TEXTO DEL EJERCICIO:
--------------------

Algo que no te pregunté antes: ¿por qué el título “Buenas noches luciérnagas”?
-Es el tercer título que le puse al libro. El anterior era Teoría del duelo, pero se parecía mucho a Teoría de la noche de María Moreno y a Teoría del miedo de Panero y me iban a decir que era copión. El primero era Un libro raro, y aquí fue Zurita quien me dijo que el libro no era raro y tenía razón, no era raro para mí porque era mi vida, lo que hablé y pensé en mis veintitantos. Era una imagen mía en pelotas. Me interesa la desnudez como un modo de conocerse, reconocerse y desconocerse. Algo pasa ahí con el cuerpo, los cuerpos. En torno a eso mismo, a la idea de la luz y la oscuridad, lo decible y lo secreto, apareció un texto que está en el libro que habla sobre las luciérnagas, esos bichos repugnantes de día que al anochecer se convierten en la única forma de vida que le hace peso a las estrellas. Es probable que sea como una imagen del poeta, de la poesía misma, la escritura, el deseo, no sé. Luego uno ya piensa en los referentes, citas, diálogos y el título es la imagen de portada de ese hombre montado en un “satélite ebrio” hablando con las estrellas del cosmos. Es quien las saluda, o de alguna forma, se despide.

--------------------

Registros guardados
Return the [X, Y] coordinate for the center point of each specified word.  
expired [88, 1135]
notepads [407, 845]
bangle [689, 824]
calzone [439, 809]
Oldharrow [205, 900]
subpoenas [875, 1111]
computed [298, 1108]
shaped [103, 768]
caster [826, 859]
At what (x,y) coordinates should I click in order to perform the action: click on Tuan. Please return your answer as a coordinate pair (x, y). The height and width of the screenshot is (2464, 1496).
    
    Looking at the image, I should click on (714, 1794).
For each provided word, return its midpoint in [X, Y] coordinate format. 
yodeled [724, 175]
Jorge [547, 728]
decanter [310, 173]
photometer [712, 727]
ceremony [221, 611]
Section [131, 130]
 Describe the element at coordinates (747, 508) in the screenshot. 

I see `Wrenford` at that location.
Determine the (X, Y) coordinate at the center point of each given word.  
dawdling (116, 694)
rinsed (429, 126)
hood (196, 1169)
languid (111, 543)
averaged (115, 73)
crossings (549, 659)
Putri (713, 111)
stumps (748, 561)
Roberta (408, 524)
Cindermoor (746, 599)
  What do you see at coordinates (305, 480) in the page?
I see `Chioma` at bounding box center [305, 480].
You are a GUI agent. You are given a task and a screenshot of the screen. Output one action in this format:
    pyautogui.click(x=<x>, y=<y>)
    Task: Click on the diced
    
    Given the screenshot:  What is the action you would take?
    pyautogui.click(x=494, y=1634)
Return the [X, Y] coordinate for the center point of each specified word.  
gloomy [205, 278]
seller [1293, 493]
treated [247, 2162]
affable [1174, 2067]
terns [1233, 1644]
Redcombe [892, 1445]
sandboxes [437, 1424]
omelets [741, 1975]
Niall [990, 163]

--------------------

TAREA:
Devuelve completo y sin ningún cambio el fragmento de entrevista sobre el título «Buenas noches luciérnagas». Las entradas proceden de una fuente distinta.

RESULTADO:
Algo que no te pregunté antes: ¿por qué el título “Buenas noches luciérnagas”?
-Es el tercer título que le puse al libro. El anterior era Teoría del duelo, pero se parecía mucho a Teoría de la noche de María Moreno y a Teoría del miedo de Panero y me iban a decir que era copión. El primero era Un libro raro, y aquí fue Zurita quien me dijo que el libro no era raro y tenía razón, no era raro para mí porque era mi vida, lo que hablé y pensé en mis veintitantos. Era una imagen mía en pelotas. Me interesa la desnudez como un modo de conocerse, reconocerse y desconocerse. Algo pasa ahí con el cuerpo, los cuerpos. En torno a eso mismo, a la idea de la luz y la oscuridad, lo decible y lo secreto, apareció un texto que está en el libro que habla sobre las luciérnagas, esos bichos repugnantes de día que al anochecer se convierten en la única forma de vida que le hace peso a las estrellas. Es probable que sea como una imagen del poeta, de la poesía misma, la escritura, el deseo, no sé. Luego uno ya piensa en los referentes, citas, diálogos y el título es la imagen de portada de ese hombre montado en un “satélite ebrio” hablando con las estrellas del cosmos. Es quien las saluda, o de alguna forma, se despide.